I do not believe it is socially optimal for the individual entity to fully insure itself. It would be excessively costly for the financial sector to hold enough capital and liquidity to enable it to survive a freezing of capital markets of the type that occurred in 2008. At some point, it is not even affordable. As Ricardo Caballero puts it, the presence of ‘Knightian uncertainty [means] that scarce capital is wasted insuring against impossible events’.10
Financial services are a key intermediary input into the production process. A severe curtailment of those services has a material impact on the capital accumulation process, unemployment and the long-run growth prospects of the economy.
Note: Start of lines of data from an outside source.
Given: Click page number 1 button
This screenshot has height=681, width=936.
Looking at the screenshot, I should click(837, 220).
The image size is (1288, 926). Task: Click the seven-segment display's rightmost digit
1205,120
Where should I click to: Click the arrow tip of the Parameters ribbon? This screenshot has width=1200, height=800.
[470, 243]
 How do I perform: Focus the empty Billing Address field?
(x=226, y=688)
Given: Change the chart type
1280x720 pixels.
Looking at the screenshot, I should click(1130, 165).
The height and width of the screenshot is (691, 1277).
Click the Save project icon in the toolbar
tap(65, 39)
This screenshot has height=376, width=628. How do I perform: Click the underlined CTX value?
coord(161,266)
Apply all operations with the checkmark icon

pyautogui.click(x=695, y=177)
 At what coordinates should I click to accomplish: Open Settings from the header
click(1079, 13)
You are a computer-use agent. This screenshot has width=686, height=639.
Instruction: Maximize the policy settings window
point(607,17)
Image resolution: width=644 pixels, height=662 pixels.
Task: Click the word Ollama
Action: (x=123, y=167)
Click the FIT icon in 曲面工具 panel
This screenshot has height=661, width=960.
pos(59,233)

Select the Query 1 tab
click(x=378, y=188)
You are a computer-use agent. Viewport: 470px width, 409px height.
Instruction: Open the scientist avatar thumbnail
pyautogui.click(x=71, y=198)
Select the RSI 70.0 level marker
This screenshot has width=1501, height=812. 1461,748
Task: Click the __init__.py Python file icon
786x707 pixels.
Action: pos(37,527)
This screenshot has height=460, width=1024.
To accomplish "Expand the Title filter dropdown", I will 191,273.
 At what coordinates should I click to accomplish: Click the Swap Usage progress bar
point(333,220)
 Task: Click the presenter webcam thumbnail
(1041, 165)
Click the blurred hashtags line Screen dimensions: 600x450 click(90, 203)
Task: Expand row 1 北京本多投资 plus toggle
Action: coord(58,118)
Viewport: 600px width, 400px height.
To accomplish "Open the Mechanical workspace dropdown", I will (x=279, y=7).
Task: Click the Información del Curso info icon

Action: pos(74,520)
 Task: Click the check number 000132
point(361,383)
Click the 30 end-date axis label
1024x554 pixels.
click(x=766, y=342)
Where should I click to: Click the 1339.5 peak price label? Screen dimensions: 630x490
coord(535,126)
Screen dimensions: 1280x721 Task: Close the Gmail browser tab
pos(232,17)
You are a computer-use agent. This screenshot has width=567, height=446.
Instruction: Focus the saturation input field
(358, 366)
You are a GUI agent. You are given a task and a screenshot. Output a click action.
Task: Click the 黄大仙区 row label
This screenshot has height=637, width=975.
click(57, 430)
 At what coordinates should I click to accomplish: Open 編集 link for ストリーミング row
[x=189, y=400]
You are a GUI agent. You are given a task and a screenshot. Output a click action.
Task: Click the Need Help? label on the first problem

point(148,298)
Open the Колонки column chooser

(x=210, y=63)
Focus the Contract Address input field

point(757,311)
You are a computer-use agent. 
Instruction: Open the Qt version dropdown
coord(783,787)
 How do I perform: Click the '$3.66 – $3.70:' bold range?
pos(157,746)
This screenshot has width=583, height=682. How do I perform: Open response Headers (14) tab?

It is in the interests of society to ensure that the public sector provides a backstop in such circumstances to mitigate the externality caused by the individually rational risk-aversion of financial sector participants.
Finally, the financial innovation of the decade or so prior to 2007 saw the development of a large number of derivative products whose goal was to disperse risk around the financial system. This was done, in part, to enhance the robustness of the system to any idiosyncratic shock and to ensure that the core process of financial intermediation was not significantly compromised when the shock hit. This worked up to a point, in that the situation, as bad as it was, may have been even worse if all the losses resided on the books of financial intermediaries rather than also on the books of pension funds etc, where the immediate effect of the losses was diffused somewhat (although less of it turned out to be diffused than originally thought). Whether this is true or not will be an interesting research question in the years ahead."